Setting the character encoding for HTML form input
Courtesy of reading HOWTO Use UTF-8 Throughout Your Web Stack,
I recently rediscovered the form accept-charset attribute (I say
'rediscovered' because I clearly once knew about it since I mentioned
it in passing back in 2007).
Setting an explicit accept-charset attribute on your forms solves (in
theory) one of those niggling little HTML forms questions, that being
'what character encoding did the browser use for encoding this text the
user submitted?' As spelled out in the HTML 4.01 Forms specification, browsers have to
honor an explicit value. However, if one is omitted browsers are merely
permitted (but not required) to take the character encoding for form
submissions from the character encoding of the form's HTML page.
(I don't know why this wasn't mandatory behavior; maybe there were browsers that historically used their default character set or the like.)
According to various
references,
accept-charset is fully supported by browsers, with the small
exception that if you try to use the charset 'ISO-8859-1' some versions
of Internet Explorer will decide that you meant 'Windows-1252'
instead. I haven't tested to see if an accept-charset that matches
your page's charset will cause form submissions to have an explicit
charset specified (cf), although I suspect that
it doesn't for most browsers.

- [SUPPLIED MATERIAL]:
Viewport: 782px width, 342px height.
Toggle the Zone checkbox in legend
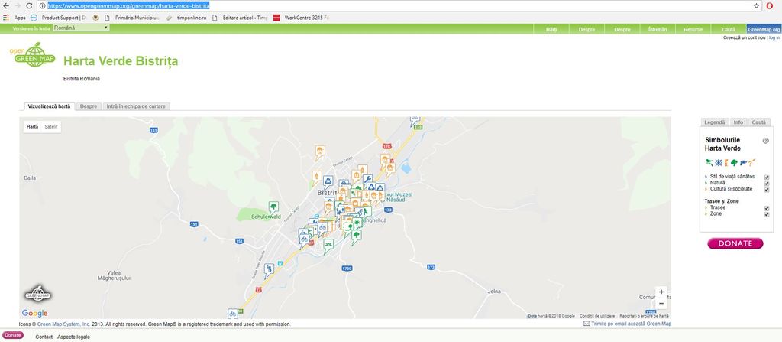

- [WRITTEN PROBLEM]: Pick up the post on setting form character encoding above where it stops and carry it on for a paragraph or two.

- [ANSWER TO THE EXERCISE]:
This isn't going to cause me to immediately update any of my HTML
templates (either in DWiki or elsewhere); in practice they work today
without specifying accept-charset, at least as far as I can tell. But
when I write or update HTML in the future, I'm going to try to remember
this and put accept-charset attributes on all of my HTML forms, just
to make sure that I get what I'm expecting. It's a good practice, if
nothing else, and someday it may save me some annoyance.
(As before, what HTML generally calls 'charsets' are in fact character encodings, not character sets per se.)
(This is one of the entries that I write to get something to stick in
my head. Clearly I didn't think accept-charset was all that important
back in 2007, and I'm pretty sure I was wrong.)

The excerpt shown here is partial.